Is Starbucks Leading or Following?
The coffee retailer recently moved 160,000 workers to a private health-insurance exchange, following a similar move by a few other high-profile organizations. But why haven't more companies embraced the new exchange model?
By Carol Patton
Although private health-insurance exchanges were introduced roughly a decade ago, many employers are still not convinced they're a feasible option for providing healthcare benefits to active employees. Adoption has been slow and may not improve anytime soon, market experts say. Among large employers, only 6 percent either use a private exchange or plan to implement one in time for open enrollment next year, according to Mercer's 2015 National Survey of Employer-Sponsored Health Plans.
Among the latest companies to switch is Starbucks Corp., which recently moved its 160,000 workers to a private health-insurance exchange designed and delivered by Aon. Workers will choose from six national and regional carriers and five coverage levels based on their budget and preferred insurance carriers.
But most large employers are still observing from the sidelines, reluctant to participate. Many Fortune 1000-ranked companies cite unproven cost savings (64.6 percent) and level of employee disruption (53.9 percent) as their top objections, according to an online survey conducted earlier this year by Pacific Resources, an independent employee benefits advisory firm in Chicago.
Nearly 60 percent of respondents also indicated they are not confident that private exchanges are a viable alternative to current methods of providing healthcare coverage to active employees; 42 percent have no plans to evaluate private exchanges; 28.9 percent have evaluated exchanges and decided against using them for active workers and 80 percent want help evaluating exchange vendors.
This adoption hesitation is expected to continue for the foreseeable future, says Sean Clem, vice president of technology, marketplace and engagement solutions at Pacific Resources.
"There's nothing that we have seen within the last year or anticipate seeing within the next year that will cause explicit growth within the exchange market," he says. "We continue to think it's going to be a slow and steady transition until there is some very material change in the delivery model or legislative landscape."

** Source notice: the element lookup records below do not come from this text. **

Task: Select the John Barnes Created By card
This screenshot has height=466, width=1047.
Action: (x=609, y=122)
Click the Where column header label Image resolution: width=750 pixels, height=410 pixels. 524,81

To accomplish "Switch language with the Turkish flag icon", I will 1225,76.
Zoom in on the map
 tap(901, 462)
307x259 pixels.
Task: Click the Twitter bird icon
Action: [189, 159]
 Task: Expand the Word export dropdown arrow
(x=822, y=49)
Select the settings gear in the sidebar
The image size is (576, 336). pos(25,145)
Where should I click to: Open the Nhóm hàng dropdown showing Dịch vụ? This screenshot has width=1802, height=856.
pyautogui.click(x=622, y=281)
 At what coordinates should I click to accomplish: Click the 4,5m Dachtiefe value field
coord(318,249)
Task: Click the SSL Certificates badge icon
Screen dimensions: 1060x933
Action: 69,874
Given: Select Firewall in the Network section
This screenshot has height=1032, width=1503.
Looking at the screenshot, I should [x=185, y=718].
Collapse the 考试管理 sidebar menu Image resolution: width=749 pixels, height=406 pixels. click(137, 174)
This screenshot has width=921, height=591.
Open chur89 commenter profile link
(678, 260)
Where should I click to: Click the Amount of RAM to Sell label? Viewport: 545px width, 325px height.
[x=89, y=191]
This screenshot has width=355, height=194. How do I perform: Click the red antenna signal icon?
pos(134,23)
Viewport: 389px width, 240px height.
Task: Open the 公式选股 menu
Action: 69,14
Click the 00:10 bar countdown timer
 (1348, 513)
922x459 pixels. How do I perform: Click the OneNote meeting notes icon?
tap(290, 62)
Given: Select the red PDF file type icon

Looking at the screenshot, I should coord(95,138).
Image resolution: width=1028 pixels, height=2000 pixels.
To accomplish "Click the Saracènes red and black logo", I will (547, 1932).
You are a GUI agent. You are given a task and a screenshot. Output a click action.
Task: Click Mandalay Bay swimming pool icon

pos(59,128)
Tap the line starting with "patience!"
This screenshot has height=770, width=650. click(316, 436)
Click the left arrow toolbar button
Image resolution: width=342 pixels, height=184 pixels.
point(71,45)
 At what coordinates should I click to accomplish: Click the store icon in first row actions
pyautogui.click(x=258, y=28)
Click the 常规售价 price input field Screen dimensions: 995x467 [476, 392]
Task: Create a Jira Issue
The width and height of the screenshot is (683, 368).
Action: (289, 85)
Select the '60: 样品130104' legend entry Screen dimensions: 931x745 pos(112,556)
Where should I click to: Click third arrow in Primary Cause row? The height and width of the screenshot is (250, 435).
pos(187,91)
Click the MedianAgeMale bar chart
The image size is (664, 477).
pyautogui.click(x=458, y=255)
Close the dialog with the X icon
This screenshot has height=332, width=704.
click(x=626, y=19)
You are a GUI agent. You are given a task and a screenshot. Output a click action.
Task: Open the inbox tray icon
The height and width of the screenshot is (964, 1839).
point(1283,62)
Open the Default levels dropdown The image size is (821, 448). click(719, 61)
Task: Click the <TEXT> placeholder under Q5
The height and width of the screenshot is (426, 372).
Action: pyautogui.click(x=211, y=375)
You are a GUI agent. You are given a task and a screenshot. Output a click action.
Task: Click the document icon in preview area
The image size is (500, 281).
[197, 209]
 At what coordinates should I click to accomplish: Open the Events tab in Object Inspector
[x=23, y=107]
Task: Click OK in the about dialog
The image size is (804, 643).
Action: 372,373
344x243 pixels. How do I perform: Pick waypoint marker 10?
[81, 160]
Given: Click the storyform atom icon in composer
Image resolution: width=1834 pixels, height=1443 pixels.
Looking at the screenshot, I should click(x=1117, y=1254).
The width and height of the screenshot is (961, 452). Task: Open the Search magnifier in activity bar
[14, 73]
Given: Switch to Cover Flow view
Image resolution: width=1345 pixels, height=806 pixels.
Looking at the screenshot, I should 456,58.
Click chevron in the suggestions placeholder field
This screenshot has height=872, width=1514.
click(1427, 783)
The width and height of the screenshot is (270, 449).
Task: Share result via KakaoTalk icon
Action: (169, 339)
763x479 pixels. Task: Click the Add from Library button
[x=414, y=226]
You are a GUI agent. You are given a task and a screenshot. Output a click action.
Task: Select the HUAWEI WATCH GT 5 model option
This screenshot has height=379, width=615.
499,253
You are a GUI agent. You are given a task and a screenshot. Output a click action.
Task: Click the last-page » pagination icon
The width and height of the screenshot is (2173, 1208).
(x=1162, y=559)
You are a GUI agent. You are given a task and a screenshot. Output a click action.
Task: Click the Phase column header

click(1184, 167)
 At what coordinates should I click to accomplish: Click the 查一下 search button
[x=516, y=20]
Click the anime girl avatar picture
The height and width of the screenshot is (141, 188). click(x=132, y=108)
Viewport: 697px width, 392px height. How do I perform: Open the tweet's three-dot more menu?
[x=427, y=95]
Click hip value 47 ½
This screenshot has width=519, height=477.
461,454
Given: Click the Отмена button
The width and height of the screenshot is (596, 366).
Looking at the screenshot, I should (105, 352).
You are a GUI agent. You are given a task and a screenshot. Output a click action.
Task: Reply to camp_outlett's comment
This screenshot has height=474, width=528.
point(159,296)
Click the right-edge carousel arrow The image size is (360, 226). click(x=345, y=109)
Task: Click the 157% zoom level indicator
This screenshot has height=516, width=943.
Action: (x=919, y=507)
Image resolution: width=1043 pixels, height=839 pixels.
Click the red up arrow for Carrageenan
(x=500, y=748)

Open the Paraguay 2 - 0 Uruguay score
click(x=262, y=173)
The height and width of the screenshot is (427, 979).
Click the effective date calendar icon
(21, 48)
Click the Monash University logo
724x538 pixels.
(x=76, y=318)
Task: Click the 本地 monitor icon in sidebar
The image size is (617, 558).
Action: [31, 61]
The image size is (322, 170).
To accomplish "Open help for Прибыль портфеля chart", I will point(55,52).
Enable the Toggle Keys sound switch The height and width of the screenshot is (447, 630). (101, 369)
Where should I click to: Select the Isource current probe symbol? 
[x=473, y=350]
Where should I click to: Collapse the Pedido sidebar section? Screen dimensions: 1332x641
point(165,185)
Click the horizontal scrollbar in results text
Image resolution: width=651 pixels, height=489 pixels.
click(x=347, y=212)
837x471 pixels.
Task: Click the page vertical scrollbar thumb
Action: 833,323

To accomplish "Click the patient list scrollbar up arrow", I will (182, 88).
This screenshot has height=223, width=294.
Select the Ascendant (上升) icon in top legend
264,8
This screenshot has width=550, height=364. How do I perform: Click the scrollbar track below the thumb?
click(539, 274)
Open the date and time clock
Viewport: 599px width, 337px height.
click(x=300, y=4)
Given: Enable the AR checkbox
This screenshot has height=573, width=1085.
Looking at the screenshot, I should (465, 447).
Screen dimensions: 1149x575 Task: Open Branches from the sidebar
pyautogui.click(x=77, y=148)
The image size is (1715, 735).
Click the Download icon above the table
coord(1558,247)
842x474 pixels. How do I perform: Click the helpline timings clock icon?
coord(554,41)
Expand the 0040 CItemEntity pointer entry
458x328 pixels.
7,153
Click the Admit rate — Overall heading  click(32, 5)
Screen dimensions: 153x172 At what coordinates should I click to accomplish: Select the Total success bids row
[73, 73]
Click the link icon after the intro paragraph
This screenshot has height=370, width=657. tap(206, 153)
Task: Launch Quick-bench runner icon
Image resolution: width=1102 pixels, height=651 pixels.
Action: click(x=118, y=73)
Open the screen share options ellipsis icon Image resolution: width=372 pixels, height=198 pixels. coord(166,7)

Meanwhile, Clem says, the exchange market is shifting the conversation away from cost savings to other benefits that exist within the model. For example, exchanges typically offer a variety of decision support tools, additional health benefits and expanded medical choices -- perhaps more overall benefits than a company's internal benefit team can effectively manage.
Although the market is active -- organizations are acquiring exchanges and introducing or revising them -- Clem does not anticipate that the massive explosion of exchange models that hit the market over the last several years will persist. In some respects, he says, the explosion muddied the waters, doing more harm than good by creating ambiguity and confusion.
"The exchange models that were in place three to four years ago are very different from the models today," he says. "Employers need to re-educate themselves on what the models look like today."
Some employers are keeping a close watch. But their primary objective is not cost-savings, but benefits customization, says Craig Jannino, group exchange leader at Willis Towers Watson in Boston. The global consulting group sponsors a 10-year-old private exchange that supports approximately 1,000 employers.
"It's more about changing the conversation with employees and getting employees to choose differently, which gets them to use their benefits differently and produce different outcomes," he says. "It's really starting to change the employee value proposition . . . . Employees feel more connected to their programs when they get to pick for themselves."
Likewise, employers may also gain administrative efficiencies with an exchange's high-caliber administrative platform that can also deal with the complexities of the Affordable Care Act. That may explain why faster adoption is occurring with small to mid-size companies that have limited in-house resources.
While Jannino believes the exchange market is still young, he says major companies that switch to exchanges will cause others to take a second look. However, he says exchanges should be viewed as a way of accomplishing corporate strategy and not the strategy itself. For example, take a company that plans on increasing employee engagement levels through health care consumerism and purchasing. Will the exchange help accomplish that objective?
Among the HR challenges of rolling out an exchange is creating the appropriate level of communications, touch points and decision support tools that engage employees throughout the year, not just during open enrollment, he says.
The multimedia communications campaign needs to target company leaders and employees and their families, adds Sharon Cunninghis, a senior partner at Mercer in New York, which supports a three-year-old private exchange for more than 300 employers.
"Help people understand the new benefits program, how it differs from what was in place previously, the added advantages of the new program and available support services," she says. "Secondly, make sure that there's a good, solid project plan from an implementation perspective -- technology, new administrative processes and tools."
Many HR professionals are currently focused on managing healthcare costs over the long term, Cunninghis says, which should help employees better navigate the healthcare system and streamline benefit administration. In the near future, she adds, the exchange market will produce new technology such as decision support tools, consumer programs, ways to use data to help tame medical expenses, and even changes within the delivery of care.
Ultimately, she believes the healthcare industry and individuals will consider insurance exchanges as a "true healthcare destination."
"We are focused on this," says Cunninghis. "That's where we see a lot of potential and trends."